UDAP Security Test Kit
The UDAP Security Test Kit is a collection of tests for the Security for Scalable Registration, Authentication, and Authorization IG.
Status
These tests are a DRAFT intended to allow UDAP implementers to perform preliminary checks of their implementations. Future versions of these tests may validate other requirements and may change how these are tested.
At this time, the test kit only supports testing server conformance to STU 1.0 of the HL7 UDAP IG, specifically requirements from the following sections:
- JSON Web Token (JWT) Requirements
- Discovery
- Dynamic Client Registration
- Consumer-Facing Authorization & Authentication
- Business-to-Business (B2B) Authorization & Authentication
Tiered OAuth for User Authentication is not a required capability and is not assessed.
This test kit also does not assess any client-side requirements.

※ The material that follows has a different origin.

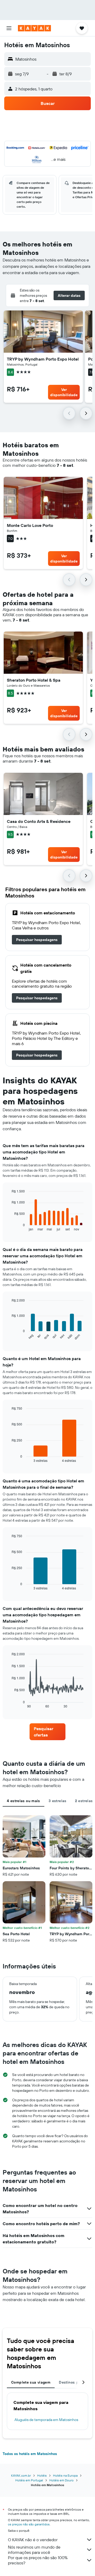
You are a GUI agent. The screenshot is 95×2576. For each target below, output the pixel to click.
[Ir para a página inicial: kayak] (34, 28)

Certificate Setup for Running Tests
Running UDAP Dynamic Client Registration and Authorization tests requires the use of X.509 certificates that are trusted by the authorization server under test. There are two categories of certificates for this test kit:
- Client certificates: represent the logical instance of a UDAP client interfacing with the authorization server. This test kit supports multiple logical clients, and a new logical client is needed for each instance of testing Dynamic Client Registration.
- Signing certificate: the certificate used to issue and sign the client certificates.
Testers must provide their own client certificate(s) via the test inputs.
In order for tests to pass, register your own signing certificate as a trust anchor with the authorization server under tests.
Reporting Issues
Please report any issues with this set of tests in the GitHub Issues section of the open-source code repository.